Mais l’ouvrage de Marin Mincu montre aussi un personnage égocentrique, qui se rengorge d’être supérieur, par la pensée comme par la force, à Mathias Corvin et Etienne de Hongrie, naguère ses amis et alliés. Vlad se fait ainsi hésitant face aux propositions de Pie II, attiré par l’idée de reprendre le combat, mais peu enclin à le faire de manière anonyme. Par l’existence même de son journal, et par de très nombreuses entrées de ce dernier, il se pose comme désireux de laisser une trace forte de sa vie (ce qui transparaît dans son intérêt à lui-même donner le la des récits le présentant comme un souverain violent).
Si l’ouvrage met en lumière le personnage réel et non son double surnaturel, Marin Mincu intègre au fil du texte quelques clins d’oeil à la figure du vampire. On croise ainsi relativement tôt (et de nombreuses fois) Elizabeth Bathory, présentée comme une cousine de Vlad.

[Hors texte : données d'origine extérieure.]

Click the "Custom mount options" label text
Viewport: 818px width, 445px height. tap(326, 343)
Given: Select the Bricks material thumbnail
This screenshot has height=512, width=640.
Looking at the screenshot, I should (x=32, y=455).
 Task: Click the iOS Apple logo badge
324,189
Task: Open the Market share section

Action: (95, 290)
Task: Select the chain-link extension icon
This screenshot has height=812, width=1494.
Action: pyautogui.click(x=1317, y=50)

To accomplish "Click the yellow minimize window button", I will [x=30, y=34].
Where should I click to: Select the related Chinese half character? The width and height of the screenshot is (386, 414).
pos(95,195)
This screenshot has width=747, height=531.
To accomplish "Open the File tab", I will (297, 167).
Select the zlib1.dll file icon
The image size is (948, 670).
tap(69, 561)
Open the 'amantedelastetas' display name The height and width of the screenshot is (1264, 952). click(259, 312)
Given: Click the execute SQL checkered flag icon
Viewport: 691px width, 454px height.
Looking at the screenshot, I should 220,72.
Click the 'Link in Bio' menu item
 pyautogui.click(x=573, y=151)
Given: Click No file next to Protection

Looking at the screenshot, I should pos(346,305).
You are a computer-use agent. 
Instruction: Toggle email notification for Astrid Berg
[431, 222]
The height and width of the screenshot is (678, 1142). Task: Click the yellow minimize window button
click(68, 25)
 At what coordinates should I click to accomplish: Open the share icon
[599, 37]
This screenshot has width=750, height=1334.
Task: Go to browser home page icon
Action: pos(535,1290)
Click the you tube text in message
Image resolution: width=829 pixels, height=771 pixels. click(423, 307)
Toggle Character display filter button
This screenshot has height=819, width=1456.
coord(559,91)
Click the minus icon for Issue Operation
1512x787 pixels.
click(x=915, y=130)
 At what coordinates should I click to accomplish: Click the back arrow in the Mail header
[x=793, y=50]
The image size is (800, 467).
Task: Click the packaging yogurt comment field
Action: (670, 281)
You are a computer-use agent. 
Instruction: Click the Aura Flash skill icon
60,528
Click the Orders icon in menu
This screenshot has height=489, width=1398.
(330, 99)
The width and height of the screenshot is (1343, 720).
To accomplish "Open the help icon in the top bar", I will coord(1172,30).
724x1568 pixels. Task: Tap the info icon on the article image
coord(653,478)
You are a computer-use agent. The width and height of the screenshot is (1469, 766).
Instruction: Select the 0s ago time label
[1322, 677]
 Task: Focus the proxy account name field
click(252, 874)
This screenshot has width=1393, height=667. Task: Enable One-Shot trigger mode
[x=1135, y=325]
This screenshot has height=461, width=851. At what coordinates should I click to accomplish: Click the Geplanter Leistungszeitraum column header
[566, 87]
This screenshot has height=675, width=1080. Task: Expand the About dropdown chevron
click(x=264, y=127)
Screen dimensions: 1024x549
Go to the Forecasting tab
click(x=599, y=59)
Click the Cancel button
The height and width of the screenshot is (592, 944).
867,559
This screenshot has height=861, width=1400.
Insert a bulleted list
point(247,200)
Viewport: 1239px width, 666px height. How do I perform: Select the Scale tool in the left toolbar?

Si ce n’est pas totalement tôt, cette dernière a vécu un siècle après Vlad III. Un point mentionné dans les notes, qui montre que Mincu ne cherche pas la rigueur historique (même s’il intègre l’histoire de Dracula et de son temps à son texte). D’autres éléments en appelent au mythe, comme la mention du giaour, qui renvoie certes aux Infidèles pour les Turcs, mais aussi à un fameux poème de Byron. Le giaour figure parmi le corpus de poèmes à la base du vampire littéraire. Enfin, le livre s’achève sur le désir de Vlad de partir pour l’Angleterre… de quoi convoquer en conclusion le roman de Bram Stoker.
Le Journal de Dracula, loué par Umberto Eco lors de sa publication en Italie, est une surprenante et très belle variation sur le personnage Vlad III. L’auteur y met en scène ce dernier alors qu’il est retenu prisonnier, et que sa légende macabre commence déjà à amplifier la violence de ses actions. Une réussite de fond, mais aussi de forme, mystification littéraire assumée dès les premières pages, et très bien documentée, même si pas vraiment proche de la vérité (Mincu fait de Vlad un érudit qui a eu l’occasion de voyager aux côtés de Mathias Corvin et d’Etienne de Hongrie). L’ensemble, constitué d’entrées de tailles variables (de quelques lignes à plusieurs pages), titrées soit en cohérence avec le contenu, soit par la date d’écriture, impose rapidement son rythme, conduisant le lecteur à s’immerger dans la psyché du personnage. À noter les abondantes notes et la préface du traducteur, Dominique Ilea, qui permettent d’explorer en profondeur les références qui parsèment l’ouvrage.